Kutipan yang Diberikan —
◆ ◆ ◆
Indonesia dengan segala elemen kemajemukannya ternyata memiliki banyak Pahlawan Nasional berlatar belakang seorang santri. Namun ironisnya tak banyak warga Indonesia yang mengetahui mereka. Hal ini dikarenakan sosialisasi pendidikan yang tidak merata. Selain itu, hal yang paling menentukan adalah karena pembelokan sejarah yang dilakukan oleh rezim Orde Baru.
Pada masa Orde Baru sebagian nama dari pahlawan yang berjasa bagi Indonesia sengaja dihilangkan dari kurikulum pendidikan dan aliran literasi yang berkembang di masyarakat. Hal ini tentunya membuat murid-murid atau para penerus bangsa tidak pernah tahu dengan para pahlawan yang berjasa bagi Indonesia. Namun di era kekinian saat ini dimana informasi bisa kita dapatkan dari mana saja belajar sejarah pun akan lebih mudah dan beragam.
◆ ◆ ◆
Latihan a —
Susun ulang baris-baris dalam daftar di bawah menjadi daftar bernomor tanpa baris kosong, mulai dari baris yang memuat "At what (x,y)" sampai dengan baris yang memuat "(954, 710).".
◆ ◆ ◆
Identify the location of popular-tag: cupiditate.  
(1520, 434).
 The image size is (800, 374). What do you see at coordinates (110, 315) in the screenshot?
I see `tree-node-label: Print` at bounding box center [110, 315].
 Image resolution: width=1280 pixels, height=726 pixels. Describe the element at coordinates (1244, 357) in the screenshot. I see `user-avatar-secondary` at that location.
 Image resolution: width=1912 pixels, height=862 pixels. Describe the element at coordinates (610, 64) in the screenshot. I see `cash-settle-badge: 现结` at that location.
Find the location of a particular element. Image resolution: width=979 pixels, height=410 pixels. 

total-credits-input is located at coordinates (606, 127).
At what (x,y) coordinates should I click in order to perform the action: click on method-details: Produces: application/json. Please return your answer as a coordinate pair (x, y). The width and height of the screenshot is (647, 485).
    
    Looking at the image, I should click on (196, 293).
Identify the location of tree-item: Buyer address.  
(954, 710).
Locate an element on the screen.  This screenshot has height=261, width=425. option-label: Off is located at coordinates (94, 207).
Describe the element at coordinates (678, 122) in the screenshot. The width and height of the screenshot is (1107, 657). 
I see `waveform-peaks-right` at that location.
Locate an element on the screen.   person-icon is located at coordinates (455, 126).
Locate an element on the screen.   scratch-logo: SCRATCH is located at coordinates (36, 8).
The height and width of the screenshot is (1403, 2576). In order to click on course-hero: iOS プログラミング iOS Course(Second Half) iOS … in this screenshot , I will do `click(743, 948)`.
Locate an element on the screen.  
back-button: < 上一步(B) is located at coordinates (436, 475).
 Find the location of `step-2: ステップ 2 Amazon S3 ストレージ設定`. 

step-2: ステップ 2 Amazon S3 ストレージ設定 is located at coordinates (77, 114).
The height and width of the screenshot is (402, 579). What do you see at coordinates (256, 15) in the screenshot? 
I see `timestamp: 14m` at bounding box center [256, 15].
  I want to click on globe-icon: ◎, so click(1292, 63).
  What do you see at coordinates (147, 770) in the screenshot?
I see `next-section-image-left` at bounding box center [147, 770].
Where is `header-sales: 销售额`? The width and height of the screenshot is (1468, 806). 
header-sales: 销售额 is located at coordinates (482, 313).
◆ ◆ ◆
Latihan b —
Tuliskan kembali bagian kutipan tentang pahlawan nasional berlatar belakang santri di atas, mulai dari "Indonesia dengan segala" sampai dengan "mudah dan beragam.", dengan mengganti nama "Indonesia" menjadi "Nusantara".

Hasil Tugas a —
1. At what (x,y) coordinates should I click in order to perform the action: click on method-details: Produces: application/json. Please return your answer as a coordinate pair (x, y). The width and height of the screenshot is (647, 485).
2.     Looking at the image, I should click on (196, 293).
3. Identify the location of tree-item: Buyer address.  
4. (954, 710).

Hasil Tugas b —
Nusantara dengan segala elemen kemajemukannya ternyata memiliki banyak Pahlawan Nasional berlatar belakang seorang santri. Namun ironisnya tak banyak warga Nusantara yang mengetahui mereka. Hal ini dikarenakan sosialisasi pendidikan yang tidak merata. Selain itu, hal yang paling menentukan adalah karena pembelokan sejarah yang dilakukan oleh rezim Orde Baru.
Pada masa Orde Baru sebagian nama dari pahlawan yang berjasa bagi Nusantara sengaja dihilangkan dari kurikulum pendidikan dan aliran literasi yang berkembang di masyarakat. Hal ini tentunya membuat murid-murid atau para penerus bangsa tidak pernah tahu dengan para pahlawan yang berjasa bagi Nusantara. Namun di era kekinian saat ini dimana informasi bisa kita dapatkan dari mana saja belajar sejarah pun akan lebih mudah dan beragam.